Your goal:
A full, exact copy of the records below is the required answer.

[Saved data entries]
○ ○ ○ ○

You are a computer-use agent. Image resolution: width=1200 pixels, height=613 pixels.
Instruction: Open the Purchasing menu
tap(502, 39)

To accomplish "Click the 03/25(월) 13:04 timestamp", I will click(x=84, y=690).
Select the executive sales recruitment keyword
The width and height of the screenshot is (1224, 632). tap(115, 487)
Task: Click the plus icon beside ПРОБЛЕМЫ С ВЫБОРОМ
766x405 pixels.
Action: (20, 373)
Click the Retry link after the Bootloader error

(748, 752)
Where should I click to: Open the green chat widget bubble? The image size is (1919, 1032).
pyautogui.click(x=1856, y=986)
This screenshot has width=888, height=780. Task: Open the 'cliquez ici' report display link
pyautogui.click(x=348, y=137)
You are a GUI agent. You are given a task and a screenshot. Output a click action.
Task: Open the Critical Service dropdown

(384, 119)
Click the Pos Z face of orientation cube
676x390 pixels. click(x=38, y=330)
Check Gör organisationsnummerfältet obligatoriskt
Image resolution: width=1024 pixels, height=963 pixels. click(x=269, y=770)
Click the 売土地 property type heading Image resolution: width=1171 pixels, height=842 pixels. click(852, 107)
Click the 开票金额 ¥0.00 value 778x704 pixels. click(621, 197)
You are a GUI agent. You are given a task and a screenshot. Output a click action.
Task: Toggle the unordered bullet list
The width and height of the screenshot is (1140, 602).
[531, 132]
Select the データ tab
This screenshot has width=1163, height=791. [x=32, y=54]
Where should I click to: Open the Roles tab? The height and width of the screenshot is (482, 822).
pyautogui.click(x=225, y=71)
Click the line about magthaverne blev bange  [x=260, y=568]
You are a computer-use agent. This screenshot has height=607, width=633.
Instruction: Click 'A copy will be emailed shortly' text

○ ○ ○ ○

Reply:
You are a computer-use agent. Image resolution: width=1200 pixels, height=613 pixels.
Instruction: Open the Purchasing menu
tap(502, 39)

To accomplish "Click the 03/25(월) 13:04 timestamp", I will click(x=84, y=690).
Select the executive sales recruitment keyword
The width and height of the screenshot is (1224, 632). tap(115, 487)
Task: Click the plus icon beside ПРОБЛЕМЫ С ВЫБОРОМ
766x405 pixels.
Action: (20, 373)
Click the Retry link after the Bootloader error

(748, 752)
Where should I click to: Open the green chat widget bubble? The image size is (1919, 1032).
pyautogui.click(x=1856, y=986)
This screenshot has width=888, height=780. Task: Open the 'cliquez ici' report display link
pyautogui.click(x=348, y=137)
You are a GUI agent. You are given a task and a screenshot. Output a click action.
Task: Open the Critical Service dropdown

(384, 119)
Click the Pos Z face of orientation cube
676x390 pixels. click(x=38, y=330)
Check Gör organisationsnummerfältet obligatoriskt
Image resolution: width=1024 pixels, height=963 pixels. click(x=269, y=770)
Click the 売土地 property type heading Image resolution: width=1171 pixels, height=842 pixels. click(852, 107)
Click the 开票金额 ¥0.00 value 778x704 pixels. click(621, 197)
You are a GUI agent. You are given a task and a screenshot. Output a click action.
Task: Toggle the unordered bullet list
The width and height of the screenshot is (1140, 602).
[531, 132]
Select the データ tab
This screenshot has width=1163, height=791. [x=32, y=54]
Where should I click to: Open the Roles tab? The height and width of the screenshot is (482, 822).
pyautogui.click(x=225, y=71)
Click the line about magthaverne blev bange  [x=260, y=568]
You are a computer-use agent. This screenshot has height=607, width=633.
Instruction: Click 'A copy will be emailed shortly' text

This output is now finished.